I've been using my SGS2 exclusively for the past month because Verizon doesn't work where I am at now (unless I want to pay incredible amounts for roaming). Once in a while, I turn on my Charge to see if I've received any texts, and compared to my SGS2 it's super laggy.

But that's also comparing two different beasts. SGS2 is allegedly one of the most powerful phones out on the global market, while Charge is one of the best LTE/4G phones in the US market.

Lagfix does fix the Charge's lag a lot, however.


----------



## Rythmyc (Jul 23, 2011)

I can say this, with my experience in smart phones. (I root all my friends phones and their friends phones etc... If you use the right combination of rom / kernel / and tweaks. The Charge stands up with the best of them. I have ZERO lag on my Charge with the settings I have. Everything is instant loading, and app install / recovery is next to nothing.


----------



## edwards2243 (Jun 11, 2011)

Care to share your current settings?

Sent from my SCH-I510 using Tapatalk


----------



## explamphibian (Jun 7, 2011)

I just loaded the new modems (EPQ1) in Odin then loaded GC GBE 1.9RC2.3 in recovery and made a big difference even from GC 1.91FE w/ 0.13.3 kernel. No lag and just plain fast.


----------



## samsuck (Jul 5, 2011)

EXTRACTED MATERIAL:
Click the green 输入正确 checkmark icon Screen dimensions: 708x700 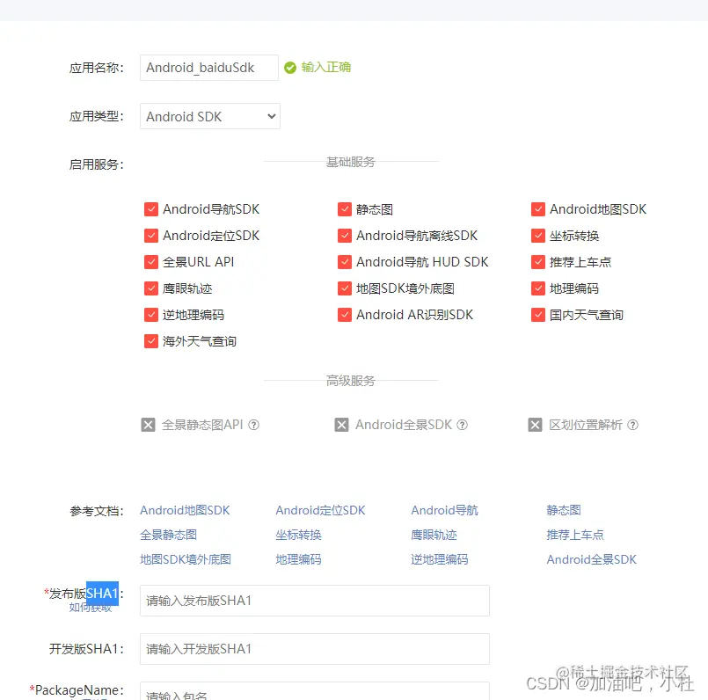coord(289,66)
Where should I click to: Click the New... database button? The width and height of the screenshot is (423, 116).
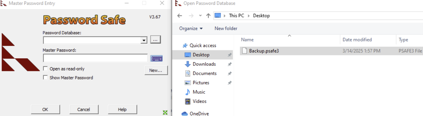156,70
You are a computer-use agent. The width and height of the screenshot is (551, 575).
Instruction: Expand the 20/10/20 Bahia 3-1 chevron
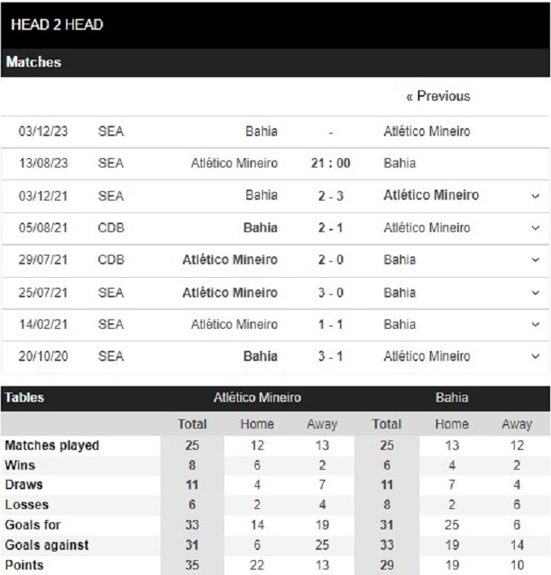[x=535, y=356]
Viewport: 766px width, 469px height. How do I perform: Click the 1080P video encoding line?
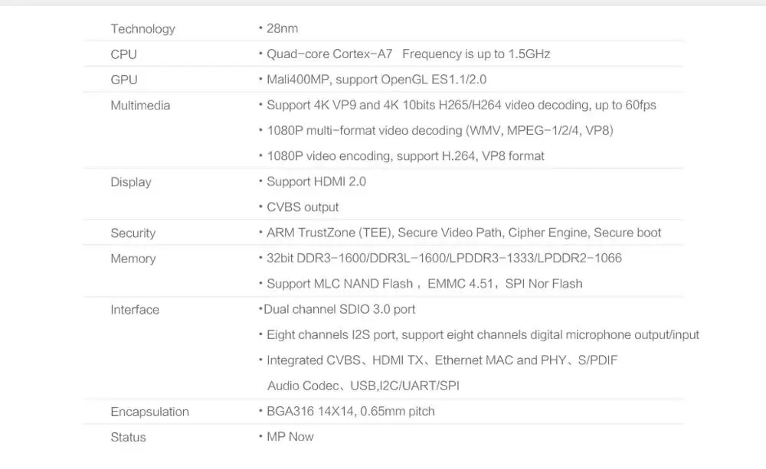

GIVEN TASK: Copy the passage of the phone-lag thread above from "Sent from my" up to and including "just plain fast.", word for word.

COMPLETE ANSWER:
Sent from my SCH-I510 using Tapatalk


----------



## explamphibian (Jun 7, 2011)

I just loaded the new modems (EPQ1) in Odin then loaded GC GBE 1.9RC2.3 in recovery and made a big difference even from GC 1.91FE w/ 0.13.3 kernel. No lag and just plain fast.